I'm using this code, which is taken nearly verbatim from Programming PHP by Rasmus Lerdorf (page 291), to make sure that the value in a POSTed form field, 'story_title', contains only alphabetic letters, spaces, single quotes or hyphens:
if (preg_match('/[^A-Za-z \'\-]/', $_POST['story_title'])) {
die('Illegal characters in story_title.');
} else {
$story_title = $_POST['story_title'];
}
I'm not very experienced with PHP, but I read this as:
Does $_POST['story_title'] contain letters, hyphens, single quotes and/or spaces?
Yes? Error!
No? Excellent. Proceed.
What? The code "works" in that it does filter out unwanted characters (<, >, (, ), etc.), but I don't understand how or why it's working.

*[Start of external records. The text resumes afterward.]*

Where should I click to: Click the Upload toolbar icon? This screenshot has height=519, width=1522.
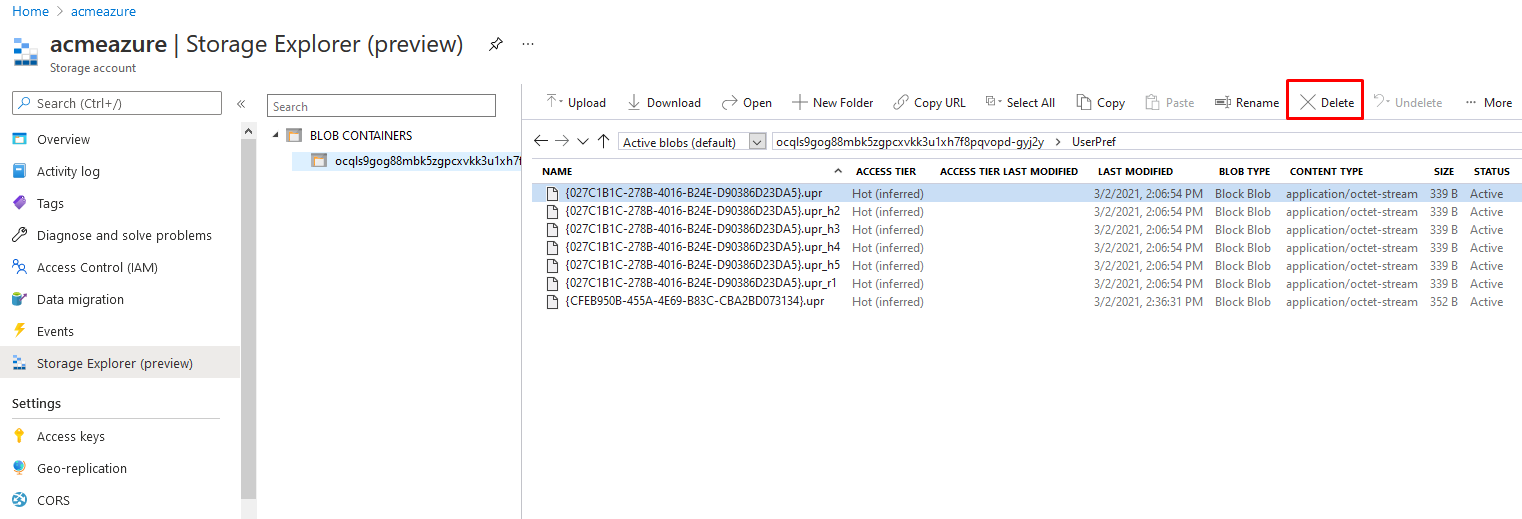[554, 102]
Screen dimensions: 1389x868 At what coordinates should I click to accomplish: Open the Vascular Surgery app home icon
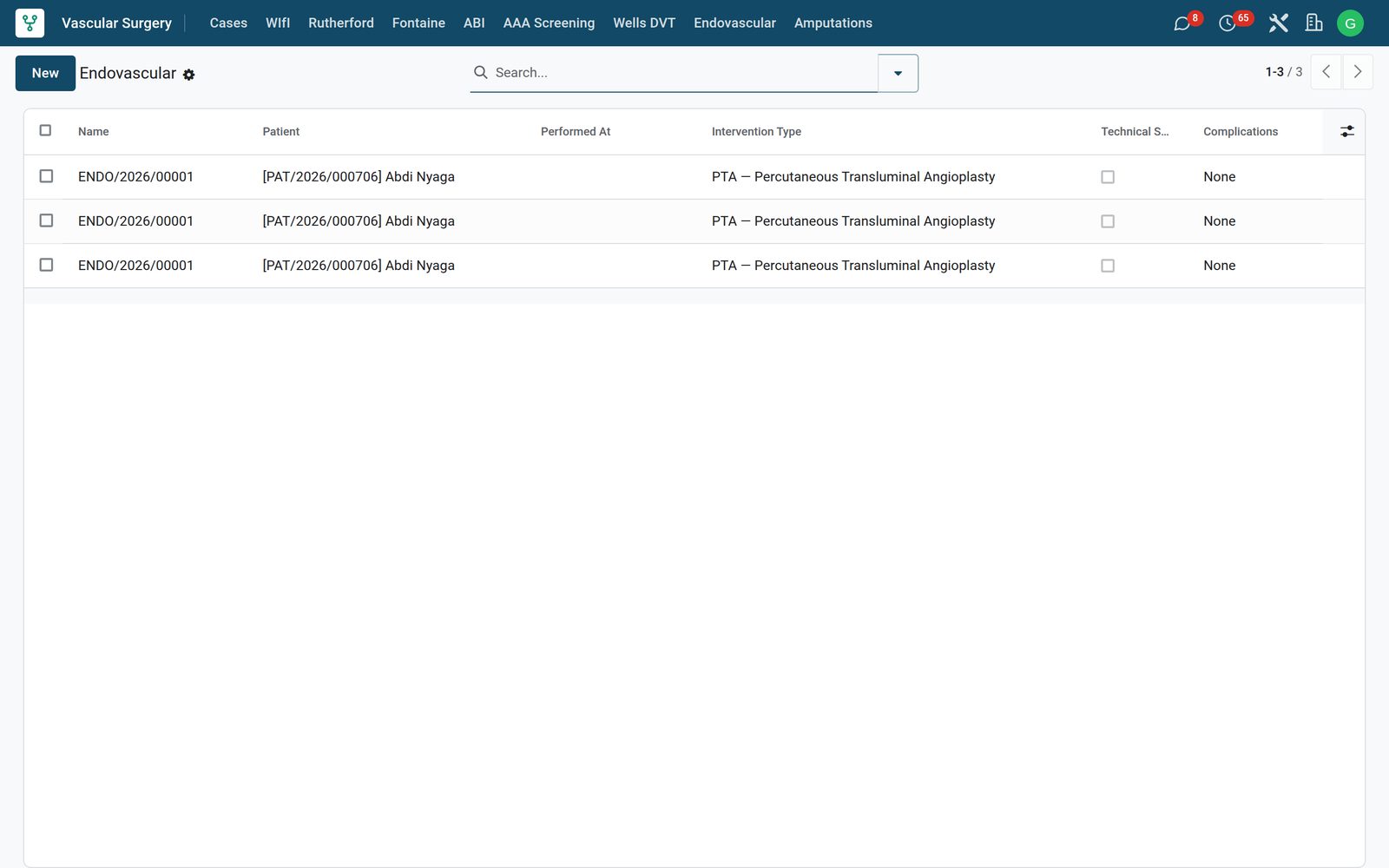pos(30,23)
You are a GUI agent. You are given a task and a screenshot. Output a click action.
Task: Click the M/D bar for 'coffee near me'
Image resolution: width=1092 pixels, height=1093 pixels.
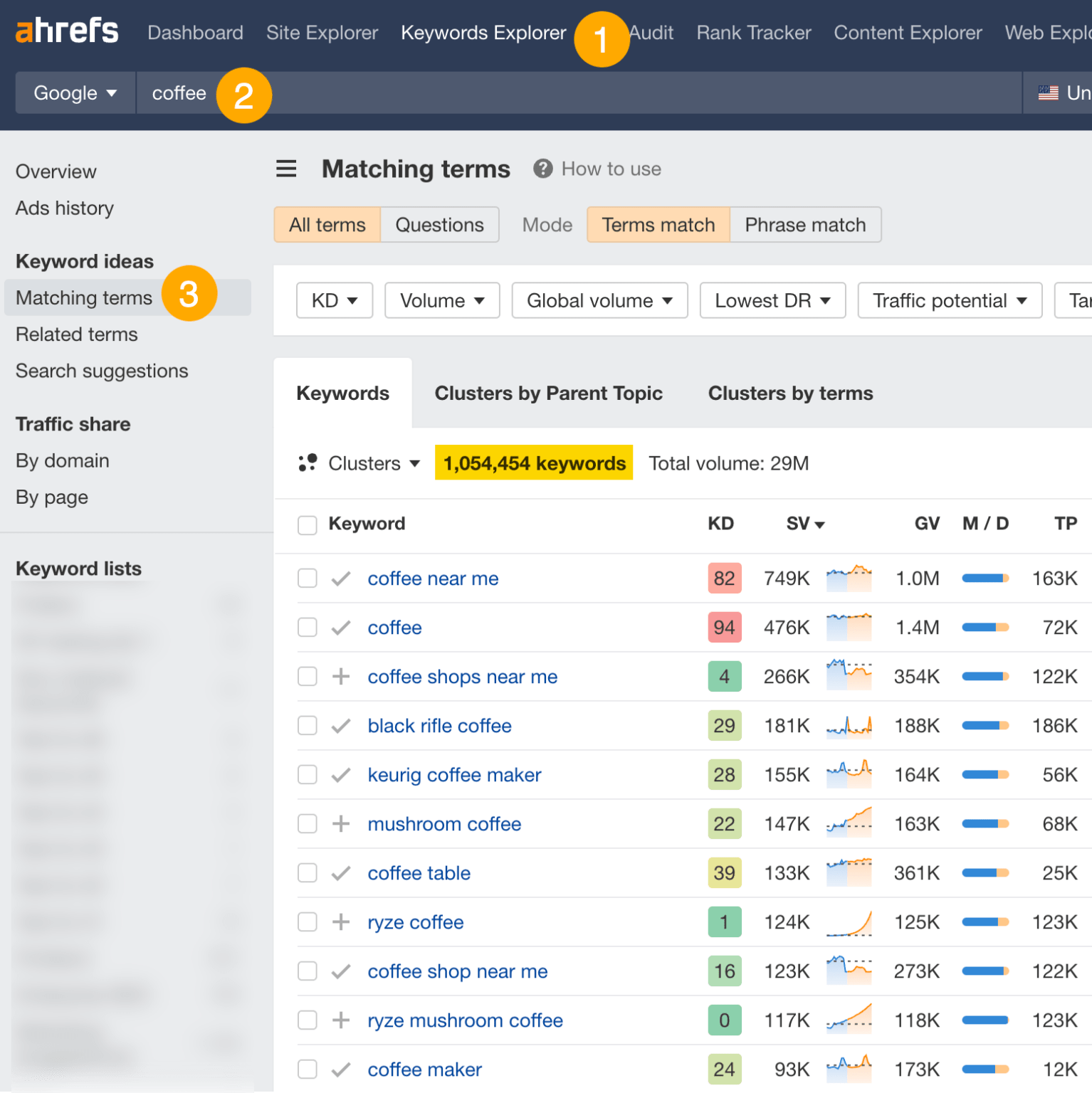985,578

It seems like the if statement with the preg_match should flow the opposite way, with the preg_match returning true if only legal characters are present and false if not.

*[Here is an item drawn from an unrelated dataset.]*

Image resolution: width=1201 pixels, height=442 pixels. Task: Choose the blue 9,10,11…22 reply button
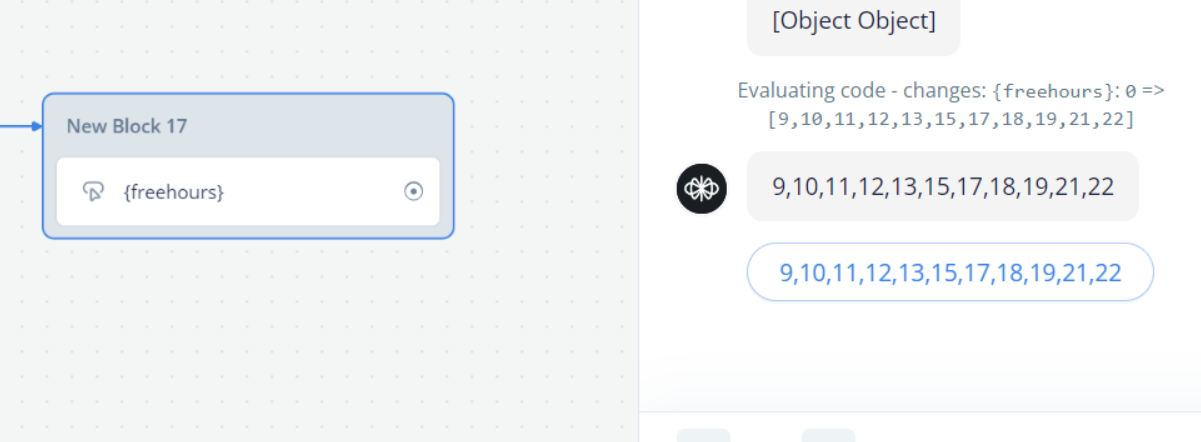click(x=950, y=272)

The documentation says that "preg_match() returns 1 if the pattern matches given subject, 0 if it does not, or FALSE if an error occurred" and also warns that "This function may return Boolean FALSE, but may also return a non-Boolean value which evaluates to FALSE," which only makes things murkier for me. Shouldn't the function be returning 1 when $_POST['story_title'] contains only legal characters?
Could somebody kindly explain what exactly is happening in this code? I'm glad it seems to work, but I have a hard time using code I don't understand.